If state and local governments could figure out how to better protect their residents from disasters, the logic went, then the country could avoid spending billions of dollars each year rebuilding homes and cities just to watch them crumble again in the next storm.
“The only fiscally responsible way to address climate impacts is to build infrastructure that spurs the economy, creates jobs and ensures we are not paying for repetitive losses,” said Amy Chester, managing director of Rebuild by Design, a nonprofit group created after Hurricane Sandy whose goal is to help cities recover from disasters more effectively.
In Connecticut, officials got $36 million to help protect a lower-income neighborhood in Bridgeport that was flooded by Hurricane Sandy. Rather than build a typical concrete storm wall, the project is designed to blend into the landscape, according to Rebecca French, who until last month ran the project as director of resilience for Connecticut’s Department of Housing.

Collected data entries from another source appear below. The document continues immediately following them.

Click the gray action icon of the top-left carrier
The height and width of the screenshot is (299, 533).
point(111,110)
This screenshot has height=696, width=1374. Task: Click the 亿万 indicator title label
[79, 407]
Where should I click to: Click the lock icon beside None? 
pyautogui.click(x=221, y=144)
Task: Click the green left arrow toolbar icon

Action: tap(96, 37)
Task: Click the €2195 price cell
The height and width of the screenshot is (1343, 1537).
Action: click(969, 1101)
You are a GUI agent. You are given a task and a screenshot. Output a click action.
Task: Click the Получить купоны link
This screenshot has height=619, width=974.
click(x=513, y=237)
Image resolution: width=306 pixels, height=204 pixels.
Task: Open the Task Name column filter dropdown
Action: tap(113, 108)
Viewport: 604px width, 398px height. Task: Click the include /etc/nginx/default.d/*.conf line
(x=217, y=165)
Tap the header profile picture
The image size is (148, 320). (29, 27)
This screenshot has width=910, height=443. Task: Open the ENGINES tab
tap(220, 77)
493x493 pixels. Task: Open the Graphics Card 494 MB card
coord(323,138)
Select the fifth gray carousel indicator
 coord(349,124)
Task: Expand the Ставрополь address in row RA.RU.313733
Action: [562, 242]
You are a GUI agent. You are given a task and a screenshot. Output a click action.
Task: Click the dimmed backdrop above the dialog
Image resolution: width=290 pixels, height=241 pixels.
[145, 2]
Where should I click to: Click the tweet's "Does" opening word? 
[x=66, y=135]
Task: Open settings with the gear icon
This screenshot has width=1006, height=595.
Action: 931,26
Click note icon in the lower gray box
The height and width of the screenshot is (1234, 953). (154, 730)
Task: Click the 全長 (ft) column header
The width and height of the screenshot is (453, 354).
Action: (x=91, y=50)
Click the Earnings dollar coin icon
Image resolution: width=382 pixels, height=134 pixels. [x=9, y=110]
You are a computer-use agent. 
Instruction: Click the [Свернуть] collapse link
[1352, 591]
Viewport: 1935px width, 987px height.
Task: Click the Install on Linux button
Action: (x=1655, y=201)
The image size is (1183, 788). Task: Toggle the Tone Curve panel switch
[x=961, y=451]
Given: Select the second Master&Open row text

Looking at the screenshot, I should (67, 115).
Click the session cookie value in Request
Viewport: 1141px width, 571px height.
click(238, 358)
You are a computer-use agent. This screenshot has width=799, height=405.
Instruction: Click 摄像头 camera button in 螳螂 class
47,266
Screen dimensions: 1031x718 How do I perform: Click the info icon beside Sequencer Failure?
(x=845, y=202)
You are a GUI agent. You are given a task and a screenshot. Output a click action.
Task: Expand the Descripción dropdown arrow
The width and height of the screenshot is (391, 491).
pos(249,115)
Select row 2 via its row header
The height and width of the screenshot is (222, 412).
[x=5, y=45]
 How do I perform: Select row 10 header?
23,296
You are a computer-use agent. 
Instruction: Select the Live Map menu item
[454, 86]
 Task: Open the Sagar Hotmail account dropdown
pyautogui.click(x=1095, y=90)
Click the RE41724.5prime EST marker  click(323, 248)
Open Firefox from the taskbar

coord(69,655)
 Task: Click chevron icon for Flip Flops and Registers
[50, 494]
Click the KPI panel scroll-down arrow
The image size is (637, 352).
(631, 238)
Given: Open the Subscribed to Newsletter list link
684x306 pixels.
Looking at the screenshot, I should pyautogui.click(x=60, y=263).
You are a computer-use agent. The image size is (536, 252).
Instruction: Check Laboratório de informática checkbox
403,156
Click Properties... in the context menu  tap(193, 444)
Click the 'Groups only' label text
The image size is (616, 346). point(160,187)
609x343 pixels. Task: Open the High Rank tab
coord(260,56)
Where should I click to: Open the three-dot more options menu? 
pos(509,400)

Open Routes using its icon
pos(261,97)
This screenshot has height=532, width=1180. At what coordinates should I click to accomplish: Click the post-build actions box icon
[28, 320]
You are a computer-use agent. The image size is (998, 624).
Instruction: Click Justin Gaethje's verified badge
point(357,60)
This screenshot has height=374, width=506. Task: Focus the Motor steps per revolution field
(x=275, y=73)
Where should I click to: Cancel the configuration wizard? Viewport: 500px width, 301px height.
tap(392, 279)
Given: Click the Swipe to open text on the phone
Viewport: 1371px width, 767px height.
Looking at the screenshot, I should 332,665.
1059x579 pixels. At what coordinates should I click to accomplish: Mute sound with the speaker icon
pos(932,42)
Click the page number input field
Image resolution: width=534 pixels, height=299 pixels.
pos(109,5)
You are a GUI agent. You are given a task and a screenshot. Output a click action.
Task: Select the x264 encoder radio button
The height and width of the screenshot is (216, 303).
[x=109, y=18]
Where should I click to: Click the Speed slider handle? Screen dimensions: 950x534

By March, the state had finished the preliminary design phase, as well as environmental reviews, Ms. French said. It was planning to break ground early in 2021 and finish in time for the September 2022 cutoff. “It doesn’t leave a lot of margin of error,” she said.
Then the virus struck. In April, Connecticut’s housing commissioner sent a letter to Representative Jim Himes asking Congress to provide an extension, citing the disruption from the virus, according to Ms. French. State officials declined to comment further.